Google a récemment perdu son recours contre une amende antitrust distincte de 4,5 milliards de dollars imposée par l’UE pour avoir entravé la concurrence et limité le choix des consommateurs grâce à la domination de son système d’exploitation mobile Android.

La Commission européenne, organe exécutif du bloc et principale autorité antitrust, a déclaré agir pour protéger les intérêts des consommateurs à la suite d’une enquête sur les pratiques de Google.

« Les meilleurs produits devraient réussir parce qu’ils sont meilleurs, et non parce qu’ils appartiennent à l’entreprise qui exploite le moteur de recherche. Les consommateurs européens ont également le droit d’être informés par les développeurs d’applications des endroits où ils peuvent souscrire aux meilleures offres, même lorsque le propriétaire de la boutique d’applications ne perçoit pas de commission », a déclaré Teresa Ribera, vice-présidente exécutive de la Commission chargée d’une transition propre, juste et compétitive.

Kent Walker, président des affaires mondiales de Google, a condamné l’amende, la qualifiant de « dégradation du produit dictée par un petit groupe de plaignants motivés par leurs propres intérêts », qui nuirait aux entreprises et aux consommateurs européens.

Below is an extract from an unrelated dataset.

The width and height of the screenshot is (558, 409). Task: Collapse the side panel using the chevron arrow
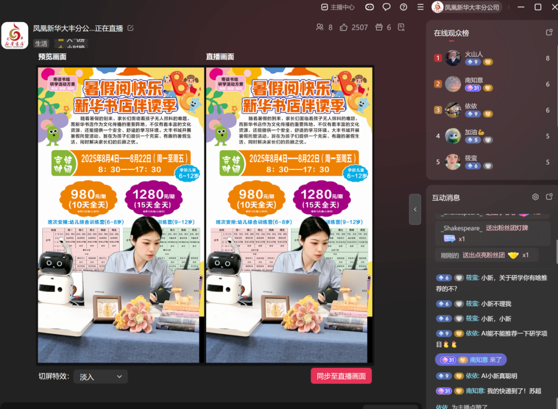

Il a affirmé que le Digital Markets Act de l’UE contraint Google « à retirer des fonctionnalités de recherche en temps réel appréciées des Européens — comme les prix instantanés et la disponibilité directe pour les hôtels, les vols et les restaurants — et à démanteler les protections de sécurité sur Google Play ».

Le Digital Markets Act, pleinement entré en vigueur en 2024, confère aux régulateurs de vastes pouvoirs pour imposer des changements de comportement et des astreintes périodiques aux entreprises qui ne respectent pas ses exigences.

L’UE désigne sept géants mondiaux de la technologie — Amazon, Apple, la maison mère de Google Alphabet, Meta, Microsoft, et ByteDance, propriétaire de TikTok — comme des « contrôleurs d’accès » qui contrôlent l’accès des consommateurs aux services numériques.

« Dans l’UE, les entreprises ont le droit de se livrer une concurrence équitable. Les contrôleurs d’accès ont l’obligation de garantir des conditions de concurrence équitables et les consommateurs ont le droit de choisir des offres alternatives moins chères », a déclaré Thomas Regnier, porte-parole de la Commission européenne.

Alphabet a déclaré un chiffre d’affaires de 403 milliards de dollars en 2025.